JOHANNESBURG (miningweekly.com) – US coal-miner Massey Energy on Thursday criticised the Mine Safety and Health Administration (MSHA) and a union leader for taking a tour through its Upper Big Branch (UBB) mine, in West Virginia, saying this could compromise evidence of its probe into the April 5 accident.
Members of the MSHA and the president of the United Mine Workers of America (UMWA) union, Cecil Roberts, on Thursday went into the UBB mine, where 29 workers were killed in an explosion in April.
“It is unheard of for MSHA to parade non-technical political operatives through critical areas of the UBB mine without first having key pieces of evidence in these sections properly secured. Individuals are literally stepping on potential evidence before it has been photographed, mapped or preserved. This hampers the ability of investigators to identify key evidentiary facts that can point to the exact cause of the UBB accident,” said Massey Energy general counsel Shane Harvey.
Massey Energy CEO Don Blankenship added that by conducting a tour of the accident scene before proper investigatory protocols had been completed, the MSHA continued to undermine the integrity of data collected from the mine.
Last month, the coal miner accused the MSHA of hindering its investigation by not allowing the company’s investigators to use certain investigative tools, such as cameras, electronic mapping and coal dust analysis as part of their inquiry into the accident.

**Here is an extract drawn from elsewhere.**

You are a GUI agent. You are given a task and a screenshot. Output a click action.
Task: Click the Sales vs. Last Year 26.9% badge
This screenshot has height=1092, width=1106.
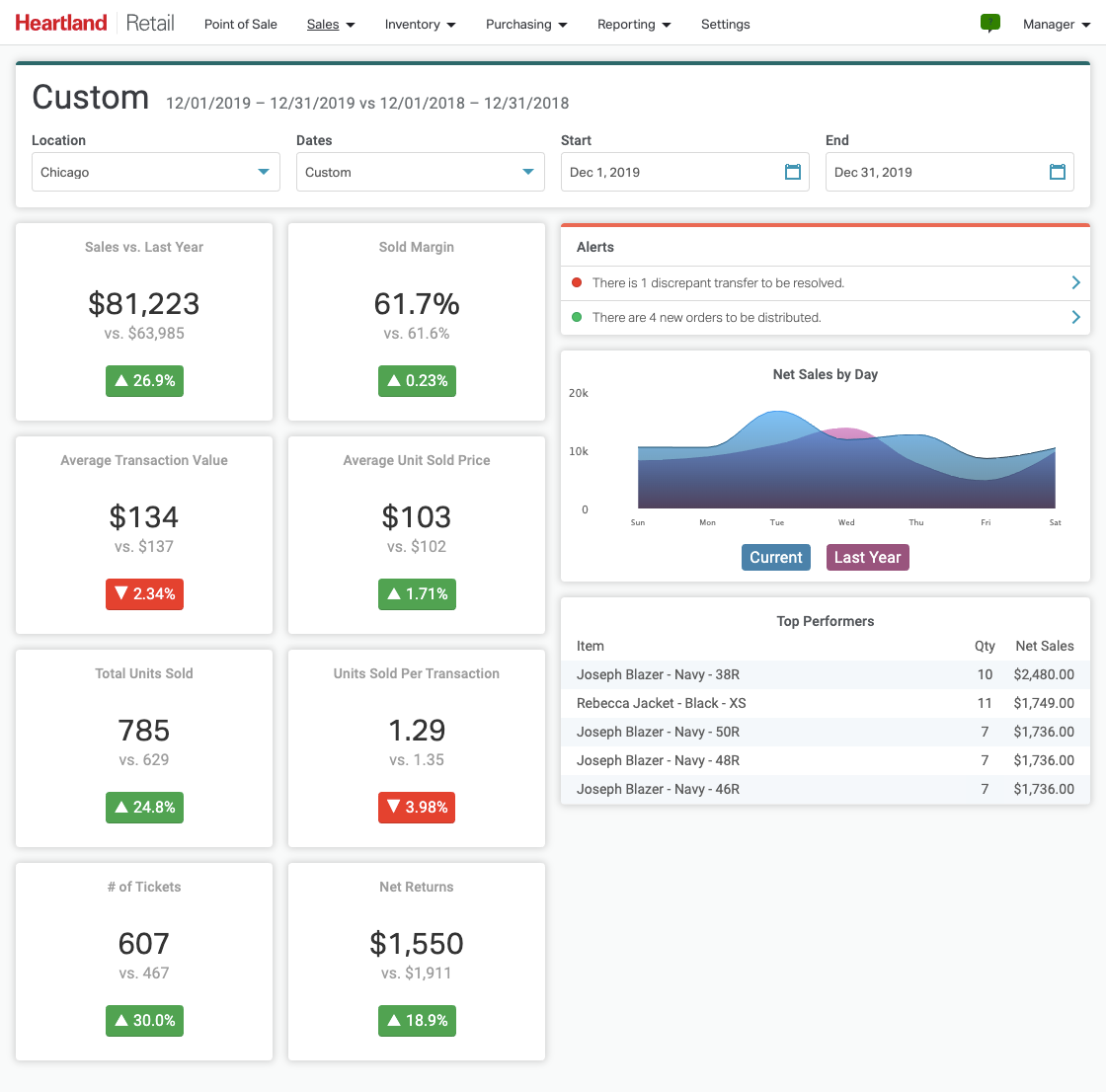(x=144, y=381)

However, the UMWA said that the MSHA had been invited by Blankenship to go underground at the mine. The MSHA had then invited the leaders of other organisations involved in the investigation to go along.
“Everyone involved with this investigation needs to be about the business of finding out what happened at this mine so that we can keep it from happening again anywhere else. Unfortunately, that’s not what Massey appears to be interested in doing,” UMWA occupational health and safety administrator Dennis O’Dell, who also visited the mine, said.
He added that the coal miner was instead “playing the public relations equivalent of a con game, directing public and media attention away from the company’s long record of safety and environmental problems”.